Authentication Middleware

Use it to protect sensitive endpoints. For example:

import { getServerSession } from "next-auth";

export async function withAuth(req: Request) {
  const session = await getServerSession(authOptions);
  if (!session?.user) {
    return new Response("Unauthorized", { status: 401 });
  }
  return session;
}

Rate Limiting

Protect public endpoints (e.g., AI search, public posts) using Redis or in-memory counters.

Example strategy:

  • Limit to 10 requests/minute per IP
  • Use a key like rate-limit:<ip> in Redis
  • Return 429 status on overflow

Use a shared utility like:

import { isRateLimited } from "@/lib/rateLimiter";

if (await isRateLimited(ip)) {
  return new Response("Rate limit exceeded", { status: 429 });
}

Error Handling

Use consistent structure for API errors:

return new Response(JSON.stringify({
  success: false,
  error: "Invalid input"
}), { status: 400 });

Avoid generic 500 errors unless necessary.
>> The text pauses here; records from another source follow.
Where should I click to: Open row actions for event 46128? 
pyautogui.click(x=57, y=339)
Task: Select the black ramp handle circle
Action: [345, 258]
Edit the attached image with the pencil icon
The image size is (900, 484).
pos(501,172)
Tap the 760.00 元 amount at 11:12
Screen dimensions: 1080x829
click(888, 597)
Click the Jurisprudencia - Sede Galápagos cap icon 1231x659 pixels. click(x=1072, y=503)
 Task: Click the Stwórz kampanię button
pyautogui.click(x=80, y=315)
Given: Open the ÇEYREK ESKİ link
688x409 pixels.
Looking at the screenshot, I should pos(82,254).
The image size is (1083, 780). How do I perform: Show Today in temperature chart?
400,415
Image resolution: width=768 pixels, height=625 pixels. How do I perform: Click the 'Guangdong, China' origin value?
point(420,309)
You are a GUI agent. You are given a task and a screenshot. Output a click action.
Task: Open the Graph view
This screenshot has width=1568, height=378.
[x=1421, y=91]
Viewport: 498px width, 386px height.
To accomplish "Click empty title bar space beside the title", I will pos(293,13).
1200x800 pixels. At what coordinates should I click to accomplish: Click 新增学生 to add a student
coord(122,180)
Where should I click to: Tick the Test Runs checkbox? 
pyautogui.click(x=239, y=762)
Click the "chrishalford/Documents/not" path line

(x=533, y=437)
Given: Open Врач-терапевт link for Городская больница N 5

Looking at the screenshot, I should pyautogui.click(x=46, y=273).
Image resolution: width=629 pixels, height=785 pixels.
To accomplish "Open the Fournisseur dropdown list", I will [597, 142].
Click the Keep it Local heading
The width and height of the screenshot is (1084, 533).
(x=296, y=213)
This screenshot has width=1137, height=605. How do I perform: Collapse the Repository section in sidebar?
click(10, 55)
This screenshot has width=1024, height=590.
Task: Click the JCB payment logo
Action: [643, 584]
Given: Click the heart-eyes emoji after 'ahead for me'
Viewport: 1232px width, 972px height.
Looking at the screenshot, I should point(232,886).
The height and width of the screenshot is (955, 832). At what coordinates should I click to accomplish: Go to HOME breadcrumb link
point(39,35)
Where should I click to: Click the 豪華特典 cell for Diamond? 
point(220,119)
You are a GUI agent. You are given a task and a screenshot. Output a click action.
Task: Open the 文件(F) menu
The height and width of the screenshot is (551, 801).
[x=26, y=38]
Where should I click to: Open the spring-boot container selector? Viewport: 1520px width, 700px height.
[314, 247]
Log details internally, but return safe error messages.


Logging

Use console.log or a logger wrapper during development. For production, prefer structured logs.

Example:

console.log(`[POST /api/friends/request] user=${userId} friend=${friendId}`);

Response Format Guidelines

Standardize successful responses:

{
  "success": true,
  "data": {...}
}

Error responses:

{
  "success": false,
  "error": "Message here"
}

Always return proper HTTP status codes (e.g., 200, 201, 400, 401, 403, 500).


Common Pitfalls

  • Forgetting to handle OPTIONS for CORS
  • Not validating user sessions
  • Missing return on error branch
  • Overusing try-catch without logging
  • Nesting too many dynamic folders unnecessarily

For more examples, explore files under app/api/*/route.ts. Keep handlers stateless, secure, and deterministic.